Collection
Against Essentialism
Demographic categories — including race, class, gender, ethnicity, religion, age, and region — profoundly shape Americans' daily experiences. But they don't define us. Still, many politicians and pundits speak and act as if categories predetermine the perspectives and behaviors of their members. Recently, Republicans have directed their appeals to evangelicals and counted on the support of the American South, Democrats have assumed African Americans will vote for them and wondered why they've lost support among the working class, and both parties have assumed anti-Zionism would be seen as antisemitic. Whether seeking to support and ally with others, or purporting to speak for one's own group, generalizing about such "communities" overlooks the diversity of the human experience, and can suppress the very voices one is trying to acknowledge.
"Race doesn’t produce racism, racism produces race. In witch hunts, the need to find scapegoats to explain society’s problems and to bind the in-group together necessitated the existence of witches; the same is true of race. The existence of race as a fixed and essential category arises out of a community’s desire to legitimise a pre-existing social hierarchy."
"The splintering social realities among Black people undermine any assumptions that political solidarity is innate. Nor does a politician’s racial identity give them an ability to solve long-standing economic crises in a skewed social order. Instead, solidarity is formed through mutual struggle; shared realities like racism and police brutality; and the common experiences of economic precarity, vulnerability to climate change, and bottomless student debt."
"When we vote, we aren’t just casting ballots about health care or education policy. We are expressing political identities that have evolved over centuries—for and against expanding empires and nation-states; for and against more radical forms of egalitarianism—in ways that don’t always fit neatly into the rhetoric of the left-right divide."

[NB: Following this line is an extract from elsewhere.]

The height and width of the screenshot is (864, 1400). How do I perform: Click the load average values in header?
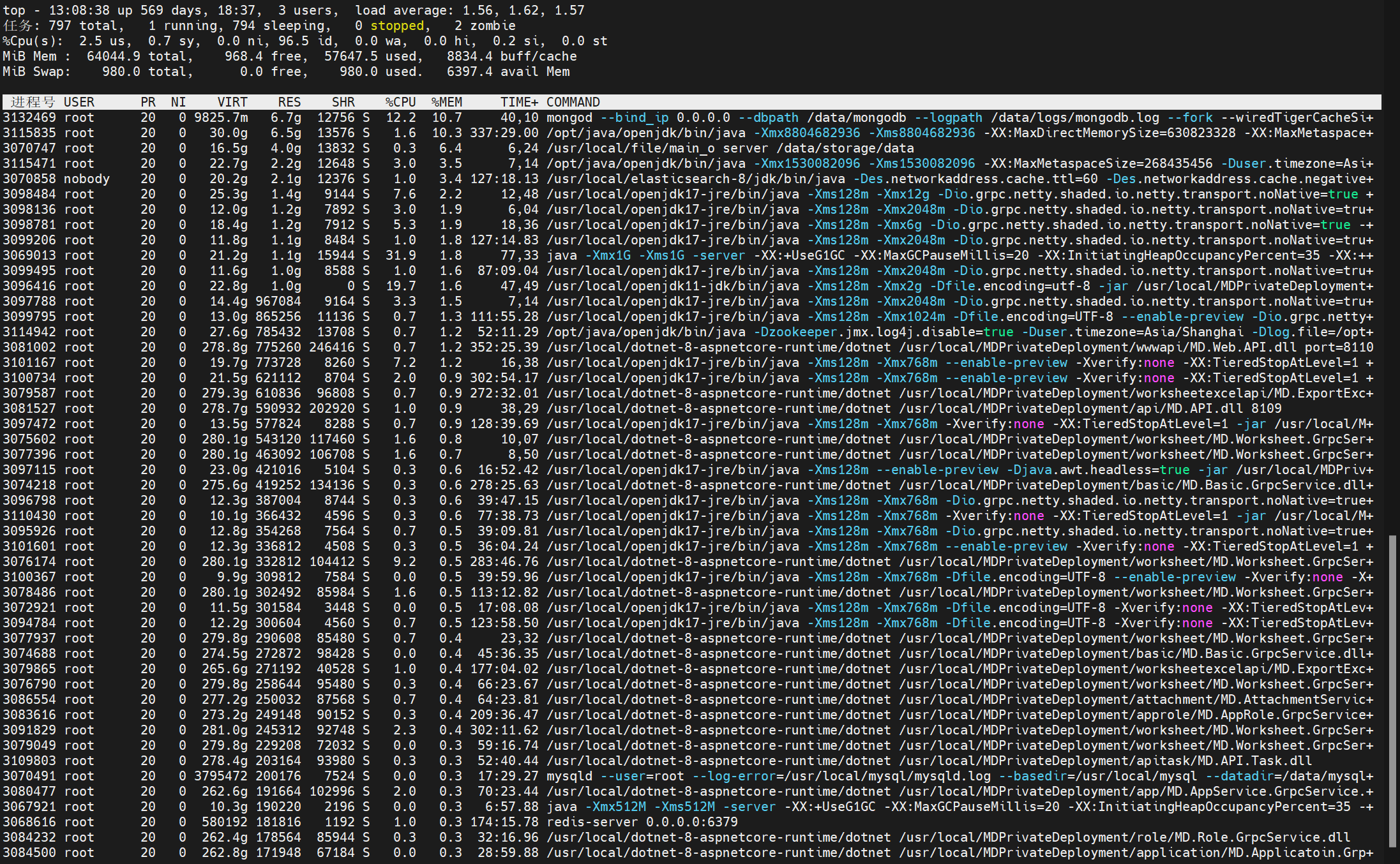tap(523, 10)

"Ever since an estimated 750,000 Palestinians lost their homes amidst Israel’s birth in 1948, there have been American Jews deeply unsettled by Israeli policies toward both the Palestinian refugees and Arabs living under Israeli rule. These critics of old consisted not only of a few stray rabbis like Morris Lazaron, but in fact extended well into the American Jewish establishment."
"Today, the time span of a generational cohort is usually taken to be around fifteen years," and "people born within that period are supposed to carry a basket of characteristics that differentiate them from people born earlier or later. This supposition requires leaps of faith. For one thing, there is no empirical basis for claiming that differences within a generation are smaller than differences between generations."
"Radical queers [...] pointed out that these issues were not about 'equality' but instead helped strengthen the endless privatization of everyday life and necessary resources that we call neoliberalism." But "because the gays and lesbians arguing for marriage were gays and lesbians, straight supporters were reluctant to either see the inherent conservatism of their goals or, if they saw them, to call them out for fear of seeming homophobic."
"When you dig deeper with a certain fraction of the people who say they have 'no religion' in polls, you find that those people attend church regularly. (They are the 'nones' who say, 'I am not religious, I have a relationship with Jesus.') Likewise, time-strapped pollsters just let people tell them that they are evangelicals, without probing what that means. In the primaries, some evidence suggested that 'evangelicals' who did not attend church were more likely to support Trump!"